SLIPPING INTO DARKNESS:
The Jewish Influence on Film Noir

Taught by George Robinson
Mondays, 5:30 PM – 7:00 PM
6 Sessions, January 11 – February 15
Registration deadline: January 8

$169 ($149 for JxJ Donors of certain levels*)

With the coming of the Second World War, a new, darker strain left its marks on American film, a fate-driven, almost hallucinatory blend of visual style and themes that would come to be known as film noir (dark film). At the forefront of this change, which cut across genre lines, eventually including such unlikely modes as the western, the family melodrama and the swashbuckler, were a group of Jewish filmmakers, mostly emigres seeking refuge from the rise of the Nazis as well as American-born artists influenced by them. As one TV program might say, “These are their stories.”

Note: Additional streaming film rentals required 

 

Part I – The Emigres
Scarlet Street (1945)
Fritz Lang’s blacker-than-black remake of Jean Renoir’s La Chienne is an extended excursion into a world of mismatched would-be lovers and destiny-riddled disaster. Edward G. Robinson is a Sunday painter, a harmless drudge who rescues a damsel-seemingly-in-distress (Joan Bennett) from a brutal boyfriend (Dan Duryea), only to fall under her malign influence. There can only be one way for this story to end, and it’s not nice.

Available on Amazon Prime

Fallen Angel (1945)
For most film noir heroes, the city is an ominous, threatening place. Not so Dana Andrews, a rootless drifter who turns up in a small town looking for work and a meal. He crosses paths with a timid heiress (Alice Faye), a hashhouse waitress (Linda Darnell), and a brutal cop in a mean-looking hat (Charles Bickford). Otto Preminger, transplanted Viennese theater intellectual, mimics his own deracination in this moody tale of homelessness, statelessness and lovelessness.

Available on Amazon Prime

Detour (1945)
In just over 60 minutes, Edgar G. Ulmer encapsulates the most paranoiac fears of the age. “Wherever you go, fate sticks out a foot to trip you up.” Sleazy classical pianist Tom Neal hitchhikes west to join his successful singer girlfriend and meets pure venom on the way in the form of Ann Savage in one of the most memorably deranged femmes fatales in all of noirDetour is either the greatest cheap film or the cheapest great film ever made.

Available on Amazon Prime

Act of Violence (1949)
Fred Zinneman’s reputation is based mainly on his overstuffed Oscar winners of the ‘50s and ‘60s, but Act of Violence is his best film, a morally complex, visually inventive drama about survivor guilt and guilty survivors. Robert Ryan and Van Heflin duel in the seemingly placid spaces of suburban post-war America; one is a severely damaged ex-POW, the other the man who may have betrayed him.

Part 2 – The Americans
My Name Is Julia Ross (1945)
You are transplanted to a strange land, told that you have a new name and a totally different history. Are you going mad, or just a refugee? Nina Foch – like most of the directors in this series – is placed in that position but it quickly becomes apparent that she is not safe in her new home and the danger is already all around her. Joseph H. Lewis, a New York-born Jew, channels his own fear of dislocation and loss in this stunningly concise, economical thriller, barely an hour long.

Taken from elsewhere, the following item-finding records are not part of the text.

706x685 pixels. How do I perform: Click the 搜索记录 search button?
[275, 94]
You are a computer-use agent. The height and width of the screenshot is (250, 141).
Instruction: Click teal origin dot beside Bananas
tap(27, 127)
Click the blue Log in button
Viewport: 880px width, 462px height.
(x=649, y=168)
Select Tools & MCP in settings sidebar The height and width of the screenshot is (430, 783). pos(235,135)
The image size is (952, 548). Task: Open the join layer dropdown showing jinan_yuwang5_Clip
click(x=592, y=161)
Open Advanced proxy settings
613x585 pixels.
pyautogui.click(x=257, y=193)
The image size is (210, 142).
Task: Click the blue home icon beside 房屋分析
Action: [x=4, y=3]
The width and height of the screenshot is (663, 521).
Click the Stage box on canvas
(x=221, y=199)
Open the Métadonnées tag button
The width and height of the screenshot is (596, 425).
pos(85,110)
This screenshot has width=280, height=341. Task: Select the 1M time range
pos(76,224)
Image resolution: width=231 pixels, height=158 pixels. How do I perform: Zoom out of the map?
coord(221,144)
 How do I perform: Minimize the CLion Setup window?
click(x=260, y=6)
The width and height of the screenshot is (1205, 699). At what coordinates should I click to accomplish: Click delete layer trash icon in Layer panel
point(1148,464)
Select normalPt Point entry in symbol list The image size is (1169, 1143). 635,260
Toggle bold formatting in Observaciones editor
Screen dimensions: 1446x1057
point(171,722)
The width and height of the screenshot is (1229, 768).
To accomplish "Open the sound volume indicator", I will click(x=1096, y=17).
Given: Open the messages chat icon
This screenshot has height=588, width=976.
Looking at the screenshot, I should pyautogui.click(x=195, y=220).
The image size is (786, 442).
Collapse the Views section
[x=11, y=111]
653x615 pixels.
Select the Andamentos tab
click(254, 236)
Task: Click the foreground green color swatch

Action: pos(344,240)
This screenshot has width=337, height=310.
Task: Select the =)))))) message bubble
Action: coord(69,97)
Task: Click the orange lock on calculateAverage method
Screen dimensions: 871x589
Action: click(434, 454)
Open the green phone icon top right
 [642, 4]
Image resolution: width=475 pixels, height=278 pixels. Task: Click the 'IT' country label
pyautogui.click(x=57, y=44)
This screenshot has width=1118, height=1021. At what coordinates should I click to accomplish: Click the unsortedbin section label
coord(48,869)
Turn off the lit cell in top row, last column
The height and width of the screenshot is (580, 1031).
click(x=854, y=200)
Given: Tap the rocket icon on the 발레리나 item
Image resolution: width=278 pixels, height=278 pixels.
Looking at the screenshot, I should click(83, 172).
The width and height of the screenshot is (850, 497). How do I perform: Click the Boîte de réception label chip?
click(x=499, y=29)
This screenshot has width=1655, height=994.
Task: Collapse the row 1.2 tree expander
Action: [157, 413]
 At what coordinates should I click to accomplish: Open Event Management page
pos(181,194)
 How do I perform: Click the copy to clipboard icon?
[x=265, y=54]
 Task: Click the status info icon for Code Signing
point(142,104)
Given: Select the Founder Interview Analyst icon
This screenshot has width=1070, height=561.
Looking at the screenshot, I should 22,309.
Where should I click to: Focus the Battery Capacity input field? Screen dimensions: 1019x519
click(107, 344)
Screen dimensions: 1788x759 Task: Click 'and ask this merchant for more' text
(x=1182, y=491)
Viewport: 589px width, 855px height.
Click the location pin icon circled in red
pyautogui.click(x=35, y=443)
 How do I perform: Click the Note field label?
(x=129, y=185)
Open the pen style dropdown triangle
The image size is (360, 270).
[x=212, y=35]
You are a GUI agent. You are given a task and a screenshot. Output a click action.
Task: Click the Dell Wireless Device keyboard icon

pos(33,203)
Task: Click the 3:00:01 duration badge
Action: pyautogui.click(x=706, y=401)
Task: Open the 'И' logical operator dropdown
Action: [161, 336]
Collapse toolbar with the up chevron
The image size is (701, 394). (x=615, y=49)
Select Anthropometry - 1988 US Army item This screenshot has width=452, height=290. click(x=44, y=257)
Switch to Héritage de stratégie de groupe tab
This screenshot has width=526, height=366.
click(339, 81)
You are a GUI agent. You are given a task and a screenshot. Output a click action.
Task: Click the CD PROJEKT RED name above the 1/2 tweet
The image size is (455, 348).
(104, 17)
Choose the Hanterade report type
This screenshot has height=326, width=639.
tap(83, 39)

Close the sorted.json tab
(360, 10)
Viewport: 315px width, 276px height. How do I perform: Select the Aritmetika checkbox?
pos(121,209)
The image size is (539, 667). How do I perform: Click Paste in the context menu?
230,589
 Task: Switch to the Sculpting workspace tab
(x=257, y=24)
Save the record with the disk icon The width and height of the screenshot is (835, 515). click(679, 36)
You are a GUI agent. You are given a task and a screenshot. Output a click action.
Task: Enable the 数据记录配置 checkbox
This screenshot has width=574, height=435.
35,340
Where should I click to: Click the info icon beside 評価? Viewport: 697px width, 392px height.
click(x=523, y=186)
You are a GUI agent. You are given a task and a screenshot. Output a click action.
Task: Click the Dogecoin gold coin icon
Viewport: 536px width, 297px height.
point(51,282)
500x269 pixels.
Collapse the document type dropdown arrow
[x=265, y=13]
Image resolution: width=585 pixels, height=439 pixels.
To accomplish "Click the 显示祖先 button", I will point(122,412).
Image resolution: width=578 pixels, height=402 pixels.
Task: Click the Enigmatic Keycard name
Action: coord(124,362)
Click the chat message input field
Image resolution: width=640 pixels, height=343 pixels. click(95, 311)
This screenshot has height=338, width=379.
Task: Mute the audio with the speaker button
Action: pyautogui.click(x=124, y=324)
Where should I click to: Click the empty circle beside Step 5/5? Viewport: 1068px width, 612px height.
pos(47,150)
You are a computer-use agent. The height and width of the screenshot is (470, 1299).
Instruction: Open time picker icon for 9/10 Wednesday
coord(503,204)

Available on Hulu and xfinity.com

Force of Evil (1948)
One of the finest debut films ever made, Abraham Polonsky’s study of organized crime as a form of capitalist endeavor is also a corrosive profile of an immigrant family in meltdown. John Garfield is a rising Wall Street lawyer whose main client is the syndicate that is pulling together New York’s numbers banks. Unfortunately for everyone involved, their mergers and acquisitions branch has a rather direct approach to acquisitions. A brilliant script with machine-gun dialogue.

 

Teacher: George Robinson recently finished 26 years as the film critic at The Jewish Week (NYC). An adjunct assistant professor of media arts and technology at Borough of Manhattan Community College, he has been writing about film for almost 50 years. He is also the author of Essential Judaism: A Complete Guide to Beliefs, Customs and Rituals (Simon and Schuster/Atria) and Essential Torah: A Complete Guide to the Five Books of Moses (Schocken).